Despite this expected boom, a dearth of qualified commercial pilots is now a genuine obstacle to industry growth. A lack of aviators is now a more pressing issue than any concerns surrounding global economics, terrorism or even the price of oil. Boeing has stated that by 2034, 558,000 additional commercial pilots will be necessary to service expanding fleets on a global scale.
While the gravitas of the problem is appreciated within the industry, the current pilot training infrastructure is insufficient to offer a solution. Therefore, private training academies provide high-potential investment and acquisition opportunities not only in the existing climate, but also in the decades to come.
Pilot training organizations with a proven track record, established airline relationships and a powerful brand offer the greatest security. Naturally this marks them out as a better prospect for investment and acquisition. Penetrating the market as a start-up is a more significant challenge. The risk/return ratio is not as enticing an investment opportunity – especially as national aviation regulators are more rigorously enforcing stringent standards for training and safety in pilot academies.
Different types of training academy offer different opportunities to potential investors. Academies offering an all-encompassing experience including end-to-end pilot training solutions (whereby airlines can outsource the entirety of their training requirements), rather than solely flight training, are the most desirable investment option. Pilot training facilities offering an array of flexible and bespoke training solutions, such as the Multi-Crew Pilots License, will be at an advantage owing to their propensity to variable regulatory and airline requirements.
The Asia-Pacific region will enjoy the strongest growth within the commercial aviation sector as almost half of the world’s growth in air traffic will be located there.
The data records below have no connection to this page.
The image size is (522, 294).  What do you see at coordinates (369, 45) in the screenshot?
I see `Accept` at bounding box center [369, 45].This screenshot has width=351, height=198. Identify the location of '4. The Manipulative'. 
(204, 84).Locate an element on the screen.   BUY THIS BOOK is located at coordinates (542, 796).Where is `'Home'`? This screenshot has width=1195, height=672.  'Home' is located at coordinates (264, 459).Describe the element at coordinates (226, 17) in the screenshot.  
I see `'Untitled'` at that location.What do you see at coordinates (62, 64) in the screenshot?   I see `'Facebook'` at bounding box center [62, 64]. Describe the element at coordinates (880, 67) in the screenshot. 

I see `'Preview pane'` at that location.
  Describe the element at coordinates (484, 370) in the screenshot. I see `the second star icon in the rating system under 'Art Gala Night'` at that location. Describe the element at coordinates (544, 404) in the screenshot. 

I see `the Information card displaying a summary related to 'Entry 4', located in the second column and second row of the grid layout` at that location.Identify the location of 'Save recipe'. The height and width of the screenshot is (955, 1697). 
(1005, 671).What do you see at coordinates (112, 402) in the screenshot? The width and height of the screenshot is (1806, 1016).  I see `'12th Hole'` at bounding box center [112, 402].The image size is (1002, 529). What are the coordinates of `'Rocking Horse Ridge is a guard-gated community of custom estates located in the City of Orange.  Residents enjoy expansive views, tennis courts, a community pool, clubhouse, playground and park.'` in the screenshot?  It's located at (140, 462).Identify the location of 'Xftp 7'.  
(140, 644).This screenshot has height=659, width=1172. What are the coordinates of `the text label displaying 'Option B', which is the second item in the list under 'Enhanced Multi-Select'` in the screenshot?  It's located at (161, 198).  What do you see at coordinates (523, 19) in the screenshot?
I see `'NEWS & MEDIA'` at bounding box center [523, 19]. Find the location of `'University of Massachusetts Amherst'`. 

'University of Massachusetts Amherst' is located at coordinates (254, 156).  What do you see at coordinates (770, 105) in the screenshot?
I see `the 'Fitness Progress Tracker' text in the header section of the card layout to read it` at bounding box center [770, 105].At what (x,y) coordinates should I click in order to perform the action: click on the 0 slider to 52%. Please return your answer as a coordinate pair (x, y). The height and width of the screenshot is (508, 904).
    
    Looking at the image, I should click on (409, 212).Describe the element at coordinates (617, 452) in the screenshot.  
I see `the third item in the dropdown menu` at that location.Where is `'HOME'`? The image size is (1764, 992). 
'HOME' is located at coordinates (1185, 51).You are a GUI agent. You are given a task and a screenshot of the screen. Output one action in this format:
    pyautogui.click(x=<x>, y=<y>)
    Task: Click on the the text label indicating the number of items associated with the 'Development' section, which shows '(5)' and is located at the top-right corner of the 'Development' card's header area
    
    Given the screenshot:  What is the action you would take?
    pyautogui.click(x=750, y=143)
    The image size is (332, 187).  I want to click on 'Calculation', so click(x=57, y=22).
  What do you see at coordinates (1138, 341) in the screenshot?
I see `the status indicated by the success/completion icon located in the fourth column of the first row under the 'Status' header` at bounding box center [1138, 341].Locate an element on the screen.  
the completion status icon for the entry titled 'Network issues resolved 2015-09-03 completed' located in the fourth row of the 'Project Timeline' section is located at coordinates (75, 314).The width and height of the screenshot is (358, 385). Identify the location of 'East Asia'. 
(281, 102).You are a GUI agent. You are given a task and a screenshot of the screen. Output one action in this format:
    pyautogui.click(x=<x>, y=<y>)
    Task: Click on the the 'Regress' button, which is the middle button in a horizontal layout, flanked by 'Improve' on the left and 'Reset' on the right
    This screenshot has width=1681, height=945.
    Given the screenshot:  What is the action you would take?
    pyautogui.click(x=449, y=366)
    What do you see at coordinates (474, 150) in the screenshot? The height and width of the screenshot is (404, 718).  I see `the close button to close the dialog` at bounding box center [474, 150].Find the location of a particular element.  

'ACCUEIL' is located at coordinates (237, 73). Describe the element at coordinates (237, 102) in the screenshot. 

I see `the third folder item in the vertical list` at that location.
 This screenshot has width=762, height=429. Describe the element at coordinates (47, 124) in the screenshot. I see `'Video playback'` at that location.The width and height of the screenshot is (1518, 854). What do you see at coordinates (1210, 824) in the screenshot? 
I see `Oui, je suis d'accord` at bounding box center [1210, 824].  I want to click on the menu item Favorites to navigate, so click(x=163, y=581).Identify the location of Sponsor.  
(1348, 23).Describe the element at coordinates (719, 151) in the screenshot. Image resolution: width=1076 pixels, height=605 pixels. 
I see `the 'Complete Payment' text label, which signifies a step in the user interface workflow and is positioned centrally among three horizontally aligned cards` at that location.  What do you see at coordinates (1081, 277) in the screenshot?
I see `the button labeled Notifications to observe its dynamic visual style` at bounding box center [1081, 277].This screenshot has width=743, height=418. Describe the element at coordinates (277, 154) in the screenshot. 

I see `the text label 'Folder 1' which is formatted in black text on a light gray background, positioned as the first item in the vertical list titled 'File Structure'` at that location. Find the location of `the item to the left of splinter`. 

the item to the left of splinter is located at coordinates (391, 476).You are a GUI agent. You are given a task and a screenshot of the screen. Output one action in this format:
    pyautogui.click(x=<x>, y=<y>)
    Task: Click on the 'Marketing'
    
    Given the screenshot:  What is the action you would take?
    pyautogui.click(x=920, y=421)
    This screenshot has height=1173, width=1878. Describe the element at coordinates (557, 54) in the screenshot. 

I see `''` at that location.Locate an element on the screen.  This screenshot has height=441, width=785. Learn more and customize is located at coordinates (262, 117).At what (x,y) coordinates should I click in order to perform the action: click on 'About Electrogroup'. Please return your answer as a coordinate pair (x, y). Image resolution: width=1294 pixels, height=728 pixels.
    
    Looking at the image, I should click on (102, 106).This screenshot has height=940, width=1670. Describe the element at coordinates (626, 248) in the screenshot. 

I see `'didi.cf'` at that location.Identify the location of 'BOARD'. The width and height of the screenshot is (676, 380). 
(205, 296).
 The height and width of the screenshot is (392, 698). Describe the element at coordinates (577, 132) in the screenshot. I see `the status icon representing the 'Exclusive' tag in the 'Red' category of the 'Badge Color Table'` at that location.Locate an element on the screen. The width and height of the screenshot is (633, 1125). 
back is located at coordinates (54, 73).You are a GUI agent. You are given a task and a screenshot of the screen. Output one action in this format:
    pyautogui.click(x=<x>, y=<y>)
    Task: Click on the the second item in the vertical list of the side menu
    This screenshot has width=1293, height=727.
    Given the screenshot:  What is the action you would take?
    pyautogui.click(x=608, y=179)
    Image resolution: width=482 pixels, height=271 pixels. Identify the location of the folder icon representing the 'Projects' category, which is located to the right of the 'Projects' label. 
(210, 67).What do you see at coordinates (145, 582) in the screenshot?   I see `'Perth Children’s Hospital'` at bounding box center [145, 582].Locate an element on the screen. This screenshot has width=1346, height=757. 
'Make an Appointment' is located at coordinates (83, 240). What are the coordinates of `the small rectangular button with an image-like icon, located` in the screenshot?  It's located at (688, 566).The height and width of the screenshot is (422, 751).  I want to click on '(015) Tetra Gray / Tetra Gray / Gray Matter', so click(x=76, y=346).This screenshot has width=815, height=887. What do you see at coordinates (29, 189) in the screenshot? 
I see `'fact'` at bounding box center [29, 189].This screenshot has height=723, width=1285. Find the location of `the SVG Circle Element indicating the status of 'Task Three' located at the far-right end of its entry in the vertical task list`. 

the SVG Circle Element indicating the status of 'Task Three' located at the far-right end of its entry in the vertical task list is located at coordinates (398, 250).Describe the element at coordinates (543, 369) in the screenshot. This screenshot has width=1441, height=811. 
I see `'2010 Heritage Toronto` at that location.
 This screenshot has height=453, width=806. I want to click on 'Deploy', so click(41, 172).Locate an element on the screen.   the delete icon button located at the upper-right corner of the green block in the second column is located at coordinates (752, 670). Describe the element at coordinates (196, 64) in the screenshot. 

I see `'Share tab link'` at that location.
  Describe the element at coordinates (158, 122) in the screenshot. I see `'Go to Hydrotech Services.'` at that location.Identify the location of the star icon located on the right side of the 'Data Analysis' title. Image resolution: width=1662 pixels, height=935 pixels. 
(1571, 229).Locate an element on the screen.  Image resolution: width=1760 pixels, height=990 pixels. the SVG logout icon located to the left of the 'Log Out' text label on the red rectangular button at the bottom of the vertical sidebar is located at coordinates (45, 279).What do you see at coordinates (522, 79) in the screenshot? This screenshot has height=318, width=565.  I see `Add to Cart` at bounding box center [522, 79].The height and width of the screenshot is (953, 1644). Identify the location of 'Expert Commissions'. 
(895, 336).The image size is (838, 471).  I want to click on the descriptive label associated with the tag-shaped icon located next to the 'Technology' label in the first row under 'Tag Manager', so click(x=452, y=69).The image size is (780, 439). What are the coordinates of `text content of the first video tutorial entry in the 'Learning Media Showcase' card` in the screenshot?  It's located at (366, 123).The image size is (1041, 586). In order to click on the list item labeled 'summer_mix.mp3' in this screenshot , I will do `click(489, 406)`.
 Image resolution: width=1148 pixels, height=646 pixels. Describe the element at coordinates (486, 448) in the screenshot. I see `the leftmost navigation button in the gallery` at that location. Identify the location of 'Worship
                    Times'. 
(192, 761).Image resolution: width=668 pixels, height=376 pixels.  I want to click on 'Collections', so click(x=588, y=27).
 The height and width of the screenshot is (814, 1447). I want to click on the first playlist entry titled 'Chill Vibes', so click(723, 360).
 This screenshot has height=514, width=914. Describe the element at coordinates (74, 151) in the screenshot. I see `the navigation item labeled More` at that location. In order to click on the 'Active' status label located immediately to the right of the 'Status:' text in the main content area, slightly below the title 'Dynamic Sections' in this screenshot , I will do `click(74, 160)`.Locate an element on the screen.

Three billion people are projected to have entered the middle classes by 2030. A large proportion of this number will be across the Asia-Pacific region where budget carriers will service the new budget-wary middle class. Some of the best returns on investment will therefore come from pilot training academies supplying the budget Asian carriers with their pilots.
Aircraft and simulator manufacturers, including Airbus and Boeing among other industry players are also expanding into the pilot training market. The $220m purchase of CTC Aviation by space communications system L3 is a recent example of this. The experience and flexibility of established training providers will see them capitalize on the market’s new growth opportunities. The next 3-5 years will see significant growth in the number of pilot training academies and the expansion of existing academies.
The possibility of a shortage of qualified commercial pilots threatens to hinder the growth of the commercial aviation Industry irrespective of the lessening economic issues and projection of continually low oil prices in the coming years. Investing in the pilot training academy market at this time will offer strong growth and returns on your investment, while allowing the aviation sector to maximize its considerable potential by imbuing the industry with the pilot personnel it needs.